__HOW TO COMPLETE THIS TASK__: Please repeat, without alteration, the line containing "The width and height of the screenshot is (913, 411)." and every line that follows it to the end of the entries below, and only those lines.

__SUPPLIED DATA__:
━━━━━━━━━━━━━━━━━━━━━━━━━━━━━━

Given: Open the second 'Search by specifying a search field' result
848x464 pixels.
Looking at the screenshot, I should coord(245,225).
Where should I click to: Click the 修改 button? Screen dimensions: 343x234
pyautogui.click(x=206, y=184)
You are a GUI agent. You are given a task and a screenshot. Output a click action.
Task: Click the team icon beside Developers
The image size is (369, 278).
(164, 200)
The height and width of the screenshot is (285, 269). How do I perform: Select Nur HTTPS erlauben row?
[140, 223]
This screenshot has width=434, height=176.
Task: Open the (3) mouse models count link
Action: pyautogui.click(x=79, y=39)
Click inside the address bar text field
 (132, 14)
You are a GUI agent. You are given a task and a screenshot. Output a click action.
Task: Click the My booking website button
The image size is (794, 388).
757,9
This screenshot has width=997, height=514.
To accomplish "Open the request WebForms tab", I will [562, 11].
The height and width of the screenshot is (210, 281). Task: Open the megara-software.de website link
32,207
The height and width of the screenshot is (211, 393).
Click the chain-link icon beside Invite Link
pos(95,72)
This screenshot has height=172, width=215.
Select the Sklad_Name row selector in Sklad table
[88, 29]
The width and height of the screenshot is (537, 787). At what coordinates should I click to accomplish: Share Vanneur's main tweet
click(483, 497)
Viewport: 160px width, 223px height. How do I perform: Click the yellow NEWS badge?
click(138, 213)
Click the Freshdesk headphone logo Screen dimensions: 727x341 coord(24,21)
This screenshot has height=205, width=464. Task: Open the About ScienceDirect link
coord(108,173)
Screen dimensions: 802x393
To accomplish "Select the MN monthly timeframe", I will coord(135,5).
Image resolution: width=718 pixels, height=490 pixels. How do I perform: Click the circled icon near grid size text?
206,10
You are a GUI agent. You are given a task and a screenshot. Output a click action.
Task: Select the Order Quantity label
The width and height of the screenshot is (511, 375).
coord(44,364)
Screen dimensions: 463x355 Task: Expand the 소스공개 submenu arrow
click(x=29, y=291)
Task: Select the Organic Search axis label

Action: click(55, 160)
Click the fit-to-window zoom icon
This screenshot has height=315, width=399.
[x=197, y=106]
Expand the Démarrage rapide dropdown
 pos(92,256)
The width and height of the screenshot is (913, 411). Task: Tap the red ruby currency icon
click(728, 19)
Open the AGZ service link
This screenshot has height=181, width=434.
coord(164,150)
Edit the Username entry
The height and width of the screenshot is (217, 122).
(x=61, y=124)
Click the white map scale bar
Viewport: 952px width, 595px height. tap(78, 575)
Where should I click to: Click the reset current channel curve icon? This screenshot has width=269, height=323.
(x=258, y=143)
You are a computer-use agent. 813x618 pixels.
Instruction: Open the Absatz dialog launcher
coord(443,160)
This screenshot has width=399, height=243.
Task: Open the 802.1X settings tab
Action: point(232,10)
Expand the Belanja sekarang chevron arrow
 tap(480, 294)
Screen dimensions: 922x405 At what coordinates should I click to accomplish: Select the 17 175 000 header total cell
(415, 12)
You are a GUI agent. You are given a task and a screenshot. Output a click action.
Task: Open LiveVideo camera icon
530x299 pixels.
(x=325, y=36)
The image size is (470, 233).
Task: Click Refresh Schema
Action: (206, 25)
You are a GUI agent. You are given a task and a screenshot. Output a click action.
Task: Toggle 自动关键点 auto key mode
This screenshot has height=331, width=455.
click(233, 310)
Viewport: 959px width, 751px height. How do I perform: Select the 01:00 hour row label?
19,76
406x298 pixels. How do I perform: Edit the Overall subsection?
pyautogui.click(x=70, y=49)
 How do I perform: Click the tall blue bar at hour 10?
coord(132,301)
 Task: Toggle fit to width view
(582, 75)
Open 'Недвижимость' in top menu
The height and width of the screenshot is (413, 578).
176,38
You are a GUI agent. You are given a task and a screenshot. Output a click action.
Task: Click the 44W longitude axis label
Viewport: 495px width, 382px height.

━━━━━━━━━━━━━━━━━━━━━━━━━━━━━━

__EXERCISE OUTPUT__:
The width and height of the screenshot is (913, 411). Task: Tap the red ruby currency icon
click(728, 19)
Open the AGZ service link
This screenshot has height=181, width=434.
coord(164,150)
Edit the Username entry
The height and width of the screenshot is (217, 122).
(x=61, y=124)
Click the white map scale bar
Viewport: 952px width, 595px height. tap(78, 575)
Where should I click to: Click the reset current channel curve icon? This screenshot has width=269, height=323.
(x=258, y=143)
You are a computer-use agent. 813x618 pixels.
Instruction: Open the Absatz dialog launcher
coord(443,160)
This screenshot has width=399, height=243.
Task: Open the 802.1X settings tab
Action: point(232,10)
Expand the Belanja sekarang chevron arrow
 tap(480, 294)
Screen dimensions: 922x405 At what coordinates should I click to accomplish: Select the 17 175 000 header total cell
(415, 12)
You are a GUI agent. You are given a task and a screenshot. Output a click action.
Task: Open LiveVideo camera icon
530x299 pixels.
(x=325, y=36)
The image size is (470, 233).
Task: Click Refresh Schema
Action: (206, 25)
You are a GUI agent. You are given a task and a screenshot. Output a click action.
Task: Toggle 自动关键点 auto key mode
This screenshot has height=331, width=455.
click(233, 310)
Viewport: 959px width, 751px height. How do I perform: Select the 01:00 hour row label?
19,76
406x298 pixels. How do I perform: Edit the Overall subsection?
pyautogui.click(x=70, y=49)
 How do I perform: Click the tall blue bar at hour 10?
coord(132,301)
 Task: Toggle fit to width view
(582, 75)
Open 'Недвижимость' in top menu
The height and width of the screenshot is (413, 578).
176,38
You are a GUI agent. You are given a task and a screenshot. Output a click action.
Task: Click the 44W longitude axis label
Viewport: 495px width, 382px height.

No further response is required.